Self-regulation Should Be a Part of Professionalism

By | October 30, 2019

A profession is defined as an occupation founded upon specialized educational training, the purpose of which is to supply disinterested, objective counsel and service to others for direct and definite compensation. The two key components of this very “matter of fact” definition are specialized educational training and offering a service to others for payment. Unquestionably, those that provide medical care do fall within this definition. However, a necessary component of professionalism is self-regulation. If self-regulation isn’t apparent, a profession runs the risk of falling into disarray with the potential of self-interest, outweighing the services to others because of the level of compensation, and thus, the focus turns more to financial gain.

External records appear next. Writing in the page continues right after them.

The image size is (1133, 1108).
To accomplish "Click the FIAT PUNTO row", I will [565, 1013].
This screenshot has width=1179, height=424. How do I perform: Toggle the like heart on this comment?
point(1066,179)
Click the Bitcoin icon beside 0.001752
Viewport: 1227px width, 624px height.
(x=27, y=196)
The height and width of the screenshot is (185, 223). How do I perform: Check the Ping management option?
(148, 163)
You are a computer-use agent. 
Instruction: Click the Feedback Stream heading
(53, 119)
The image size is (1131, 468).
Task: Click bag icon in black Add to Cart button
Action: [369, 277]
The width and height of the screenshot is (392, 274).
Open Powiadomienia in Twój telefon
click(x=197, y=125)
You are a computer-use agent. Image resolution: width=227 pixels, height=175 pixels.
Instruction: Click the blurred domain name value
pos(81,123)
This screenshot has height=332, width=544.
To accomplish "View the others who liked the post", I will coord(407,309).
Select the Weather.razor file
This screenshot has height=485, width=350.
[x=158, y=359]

The medical profession is self-governed through a myriad of national organizations that are responsible for accreditation, assessment, licensure in coordination with states, and certification. Furthermore, specialty societies exist with a deep connection to its members’ stipulating clinical care standards. Additionally, Medical associations promote the representation of practicing physicians.

Unfortunately, although all serving an important role in governing their specific part of medical care, these communities don’t work in unison, nor do they always profess that service to others is their guiding principle. Which is why I am discussing the purpose of self-regulation. If we are to operate at the highest level of our profession, it is paramount to promote excellent care delivered by those trained appropriately and that we self-police for inappropriate care and behaviors.

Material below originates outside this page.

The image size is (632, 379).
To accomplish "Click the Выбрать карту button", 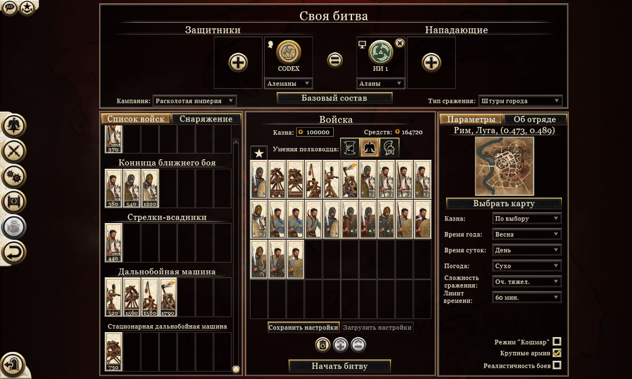I will point(504,203).
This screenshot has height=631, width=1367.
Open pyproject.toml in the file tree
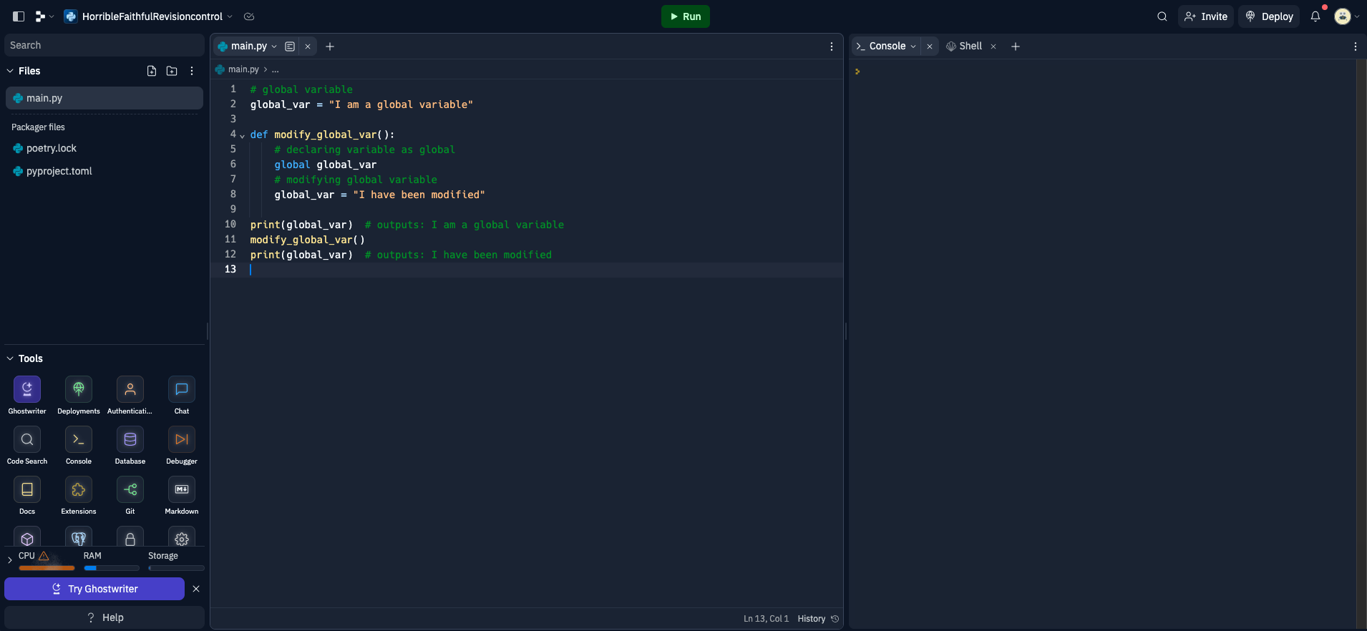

You may remember, the rights of states to regulate medicine became a reality with the passage of the 10th Amendment to the Constitution, which expresses a fundamental principle of federalism that empowers state governments to act in the best interest of its citizens concerning health, safety, and welfare of the public.

Without all these organizations mentioned above working in tandem, agendas compete, potentially leading to a divide in our professional goals. If we aspire to continue our noble profession, we must act as one. In this day of communication and technology, do we need to move to a different licensing model that does not stop at the state border? Do we need to embrace new adult learning models and continuous improvement?  Since those we serve desire greater transparency and shared decision-making, do we need to elevate our peer review to a level that encompasses those we serve in a revitalized manner?

Self-regulation is an earned privilege we must take seriously. If we do not, others will fill the gap left by our inability. And, undoubtedly external regulation seeks to occur in higher degrees as there will be an outcry to protect the public. It is my belief that meritocracy models of regulation will always produce more significant results than external oversight.

The same is valid for medical care. How do we act as one when our, various clinical societies do not agree on treatment protocols? This conundrum creates confusion and the inability for us to provide evidence-based care as we are left with a myriad of choices. With these externalities affecting who we are and what we do, we run the risk of medicine becoming a commodity. Let us embrace these issues of professionalism and remember our calling, to serve others. Coordination and consolidation of all our diverse organizations needs to occur. Building on a foundation of mutual respect, trust, and purpose will allow us to come together in a way that will elevate our profession.